"Dall'ufficio per il processo all'ufficio dell'Intelligenza Aumentata. L'IA aiuta il magistrato, non lo sostituisce"

La Procura Generale presso la Corte d'Appello di Perugia ha adottato lunedì 7 settembre le nuove linee guida distrettuali sull'utilizzo responsabile dell'IA, un documento che punta a governare l'innovazione tecnologica senza rinunciare ai principi costituzionali che presidiano l'esercizio della giurisdizione.
Le linee guida arrivano al termine di un percorso iniziato anni prima che il tema entrasse stabilmente nel dibattito pubblico. Già nel 2022 la Procura Generale aveva promosso iniziative di studio dedicate alla giustizia predittiva, ai big data e all'intelligenza artificiale, sviluppando successivamente progetti innovativi che hanno trovato riconoscimento anche a livello nazionale. Tra questi figurano la Banca Dati di Merito, l'utilizzo dell'IA per il supporto alla redazione del Mandato di Arresto Europeo e l'impiego di strumenti intelligenti per l'analisi dei dati organizzativi e giurisprudenziali.
Il documento individua dieci possibili ambiti di applicazione dell'IA, dall'analisi dei fascicoli digitali alla ricerca giurisprudenziale avanzata, dalla revisione tecnica degli atti alla gestione dei flussi organizzativi, fino all'analisi delle intercettazioni e alla valorizzazione delle banche dati giudiziarie. Ma il principio è netto: nessuna decisione potrà essere affidata alle macchine. L'ultima parola spetterà sempre alla persona.
Particolarmente innovativa è l'introduzione del principio della “trasparenza dichiarativa”: ogni volta che l'intelligenza artificiale contribuirà alla formazione di un documento o di un elaborato destinato alla circolazione interna o esterna, il suo utilizzo dovrà essere esplicitamente dichiarato, rendendo verificabile il processo di formazione dell'atto.

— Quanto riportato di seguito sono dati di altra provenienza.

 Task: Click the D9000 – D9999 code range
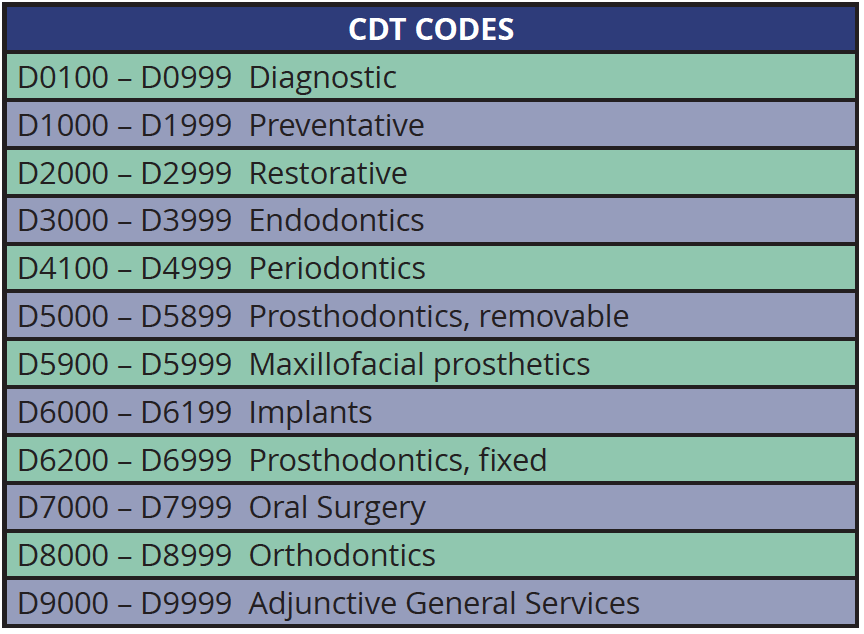coord(125,603)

Le linee guida si richiamano all'AI Act europeo, alla legge italiana sull'intelligenza artificiale e alle recenti raccomandazioni del Consiglio Superiore della Magistratura, recependo i principi di legalità, trasparenza, qualità dei dati, supervisione umana e tutela dei diritti fondamentali.
«L'obiettivo non è inseguire l'innovazione per l'innovazione né subirla passivamente, ma governarla», si legge nel documento, che individua come prospettiva strategica il passaggio «dall'ufficio per il processo all'ufficio dell'intelligenza aumentata»: una giustizia supportata da strumenti intelligenti, trasparenti e verificabili, nella quale la responsabilità della decisione resta sempre affidata al magistrato.
Per la Procura Generale di Perugia, l'intelligenza artificiale può diventare un fattore di crescita del sistema giustizia soltanto se rimane uno strumento al servizio della persona e mai un surrogato della responsabilità, della cultura giuridica e della coscienza critica che caratterizzano la funzione giudiziaria.